▶ **SUPPLIED MATERIAL**:
---
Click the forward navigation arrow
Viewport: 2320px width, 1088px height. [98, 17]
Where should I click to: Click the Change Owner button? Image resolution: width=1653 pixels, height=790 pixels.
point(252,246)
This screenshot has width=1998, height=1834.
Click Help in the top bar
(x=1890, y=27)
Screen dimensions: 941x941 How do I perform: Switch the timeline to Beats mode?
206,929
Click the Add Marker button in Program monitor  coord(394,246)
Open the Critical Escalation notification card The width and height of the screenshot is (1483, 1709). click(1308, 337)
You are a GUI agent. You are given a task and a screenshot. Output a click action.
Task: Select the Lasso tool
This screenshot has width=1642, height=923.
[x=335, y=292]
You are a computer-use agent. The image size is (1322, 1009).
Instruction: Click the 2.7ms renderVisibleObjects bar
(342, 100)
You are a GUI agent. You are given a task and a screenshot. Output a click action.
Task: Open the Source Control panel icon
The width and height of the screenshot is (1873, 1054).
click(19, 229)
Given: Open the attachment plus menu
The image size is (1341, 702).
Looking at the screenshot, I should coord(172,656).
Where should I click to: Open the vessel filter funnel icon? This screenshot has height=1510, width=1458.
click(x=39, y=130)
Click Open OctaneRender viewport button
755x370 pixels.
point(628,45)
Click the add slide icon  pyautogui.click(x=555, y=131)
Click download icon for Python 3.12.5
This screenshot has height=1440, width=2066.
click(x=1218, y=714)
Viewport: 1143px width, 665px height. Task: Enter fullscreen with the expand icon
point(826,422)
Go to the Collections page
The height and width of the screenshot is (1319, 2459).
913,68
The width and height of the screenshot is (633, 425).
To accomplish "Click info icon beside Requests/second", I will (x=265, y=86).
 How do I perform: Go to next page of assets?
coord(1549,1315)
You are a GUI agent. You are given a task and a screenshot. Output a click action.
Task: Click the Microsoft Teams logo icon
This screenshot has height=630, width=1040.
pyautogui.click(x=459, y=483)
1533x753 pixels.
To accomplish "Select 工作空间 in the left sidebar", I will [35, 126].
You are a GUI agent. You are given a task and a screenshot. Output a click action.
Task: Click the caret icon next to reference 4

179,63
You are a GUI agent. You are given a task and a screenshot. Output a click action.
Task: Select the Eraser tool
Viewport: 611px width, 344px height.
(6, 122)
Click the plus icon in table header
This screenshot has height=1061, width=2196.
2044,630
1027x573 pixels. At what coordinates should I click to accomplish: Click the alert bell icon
---
All lines with the word "accomplish" need to be copied from the data above.

To accomplish "Click info icon beside Requests/second", I will (x=265, y=86).
To accomplish "Select 工作空间 in the left sidebar", I will [35, 126].
1027x573 pixels. At what coordinates should I click to accomplish: Click the alert bell icon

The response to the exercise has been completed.